| WHAT NEEDS TO BE DONE |
Set down, word for word, the part of the Mars rover test passage that opens with the words containing "Oerlikon Space is currently" and closes with "surface of Mars.".

| DOCUMENT TEXT |
Testfahrten eines Marsmobils im High-Tech-Sandkasten

Testfahrten eines Marsmobils im High-Tech-Sandkasten

Oerlikon Space is currently testing an autonomous robotic vehicle for Mars; in the year 2015, as part of its ExoMars scientific mission, the European Space Agency (ESA) plans to land an autonomous robot of this type on the Red Planet to search for signs of life there. The Zurich-based space company Oerlikon Space is developing the locomotion system for the Mars rover. A full-scale preliminary test model of the rover was completed in mid-April and is now undergoing a series of rigorous tests lasting about a month. The specialists from Oerlikon Space have set up a special "test terrain" for this purpose, where they can simulate the conditions that the rover will encounter when it has to travel over the surface of Mars.


The surface of Mars consists mainly of very fine sand. The Oerlikon engineers have therefore set up a 20-square-metre "sandpit" for the tests, filled with extremely fine-grained sand. The rover needs to be easy to manoeuvre on soft ground. It is vital that the vehicle should not get bogged down, as - if the worst came to the worst - this could result in a premature end to the mission. With this in mind, the engineers have equipped the Mars robot with specially designed flexible wheels whose underside changes shape under the 250-kg weight of the vehicle, thus enlarging the supporting surface as much as possible. The wheels of the test model are made of steel, but later, on the "real" Mars rover, they will be made of titanium. The wheel drive and steering systems are also designed for a maximum of flexibility. Each of the six wheels is driven by a separate motor and can be steered independently of the other wheels.

Forward motion and turning manoeuvres in the soft sand are among the easier tasks that the ExoMars Rover has to master during the test campaign at Oerlikon. The situation is less straightforward when the Mars robot has to travel across slopes and gradients, or when it is unable to circumnavigate an obstacle and has to climb over it. During the test campaign the rover also has to move across slopes and gradients without overturning. The Mars craft must also clamber over vertical obstacles such as rocks up to 25 cm high.

| DATASET EXCERPT |
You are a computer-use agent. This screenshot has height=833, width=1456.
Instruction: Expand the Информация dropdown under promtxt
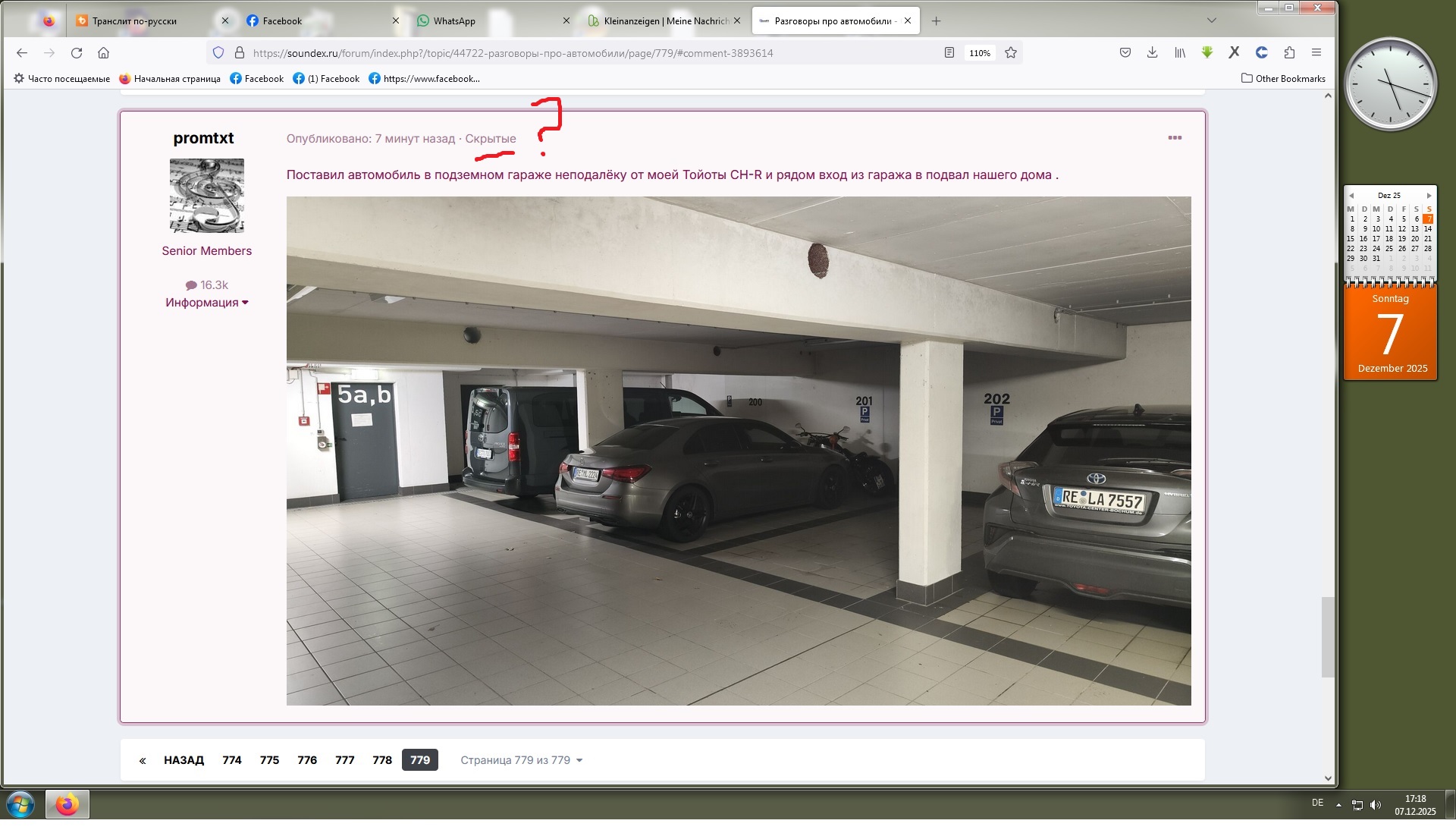(x=206, y=303)
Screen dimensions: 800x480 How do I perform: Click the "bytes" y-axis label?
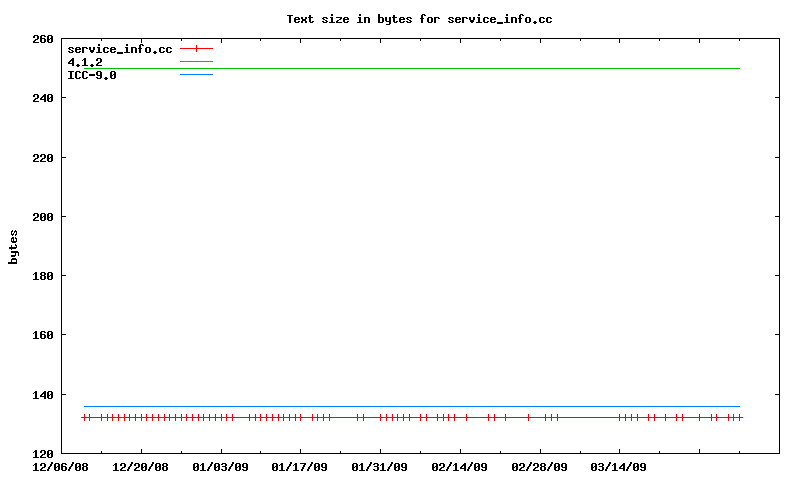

| RIGHT ANSWER |
Oerlikon Space is currently testing an autonomous robotic vehicle for Mars; in the year 2015, as part of its ExoMars scientific mission, the European Space Agency (ESA) plans to land an autonomous robot of this type on the Red Planet to search for signs of life there. The Zurich-based space company Oerlikon Space is developing the locomotion system for the Mars rover. A full-scale preliminary test model of the rover was completed in mid-April and is now undergoing a series of rigorous tests lasting about a month. The specialists from Oerlikon Space have set up a special "test terrain" for this purpose, where they can simulate the conditions that the rover will encounter when it has to travel over the surface of Mars.